## PASSAGE PROVIDED
^^^^^^^^

A baby boy born at 39 weeks of gestation to a 28-year-old woman had bilious emesis, failure to pass meconium, and abdominal distention within 24 hours after birth. Abdominal radiography revealed dilated bowel, a finding consistent with a distal obstruction.

A water-soluble contrast enema showed a uniformly distended and shortened colon that appeared in the shape of a question mark, a finding consistent with total colonic aganglionosis. A specimen obtained at the bedside by transanal suction rectal biopsy had no ganglion cells found on hematoxylin and eosin staining, a negative result on calretinin staining, and abnormally thickened nerve fibers. These findings confirmed the diagnosis of Hirschsprung’s disease, a congenital absence of enteric ganglion cells resulting in a loss of bowel motility in affected areas. The patient was taken to the operating room, where laparoscopic serial frozen-section biopsy specimens of the entire colon were obtained and no ganglion cells were identified. Abundant ganglion cells were found at the level of the terminal ileum, and an end ileostomy was performed. Six months later, the patient underwent a colectomy with stapled side-to-side anastomosis of the terminal ileum to the rectal remnant (Duhamel procedure). At the postoperative visit, the infant was having five to eight bowel movements daily and was growing well.

^^^^^^^^

## GIVEN INFORMATION
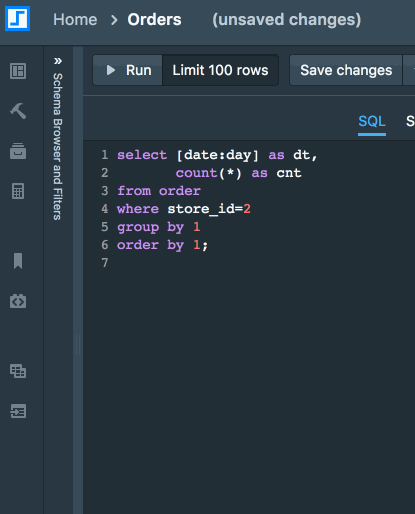Viewport: 415px width, 514px height.
Task: Place cursor on empty line 7 of editor
Action: [260, 263]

^^^^^^^^

## EXERCISE
Transcribe the complete passage on the newborn boy with Hirschsprung's disease word for word, keeping every detail and punctuation mark unchanged. The material above comes from a separate source and has no connection to the passage.

## RESULT OF THIS TASK
A baby boy born at 39 weeks of gestation to a 28-year-old woman had bilious emesis, failure to pass meconium, and abdominal distention within 24 hours after birth. Abdominal radiography revealed dilated bowel, a finding consistent with a distal obstruction.

A water-soluble contrast enema showed a uniformly distended and shortened colon that appeared in the shape of a question mark, a finding consistent with total colonic aganglionosis. A specimen obtained at the bedside by transanal suction rectal biopsy had no ganglion cells found on hematoxylin and eosin staining, a negative result on calretinin staining, and abnormally thickened nerve fibers. These findings confirmed the diagnosis of Hirschsprung’s disease, a congenital absence of enteric ganglion cells resulting in a loss of bowel motility in affected areas. The patient was taken to the operating room, where laparoscopic serial frozen-section biopsy specimens of the entire colon were obtained and no ganglion cells were identified. Abundant ganglion cells were found at the level of the terminal ileum, and an end ileostomy was performed. Six months later, the patient underwent a colectomy with stapled side-to-side anastomosis of the terminal ileum to the rectal remnant (Duhamel procedure). At the postoperative visit, the infant was having five to eight bowel movements daily and was growing well.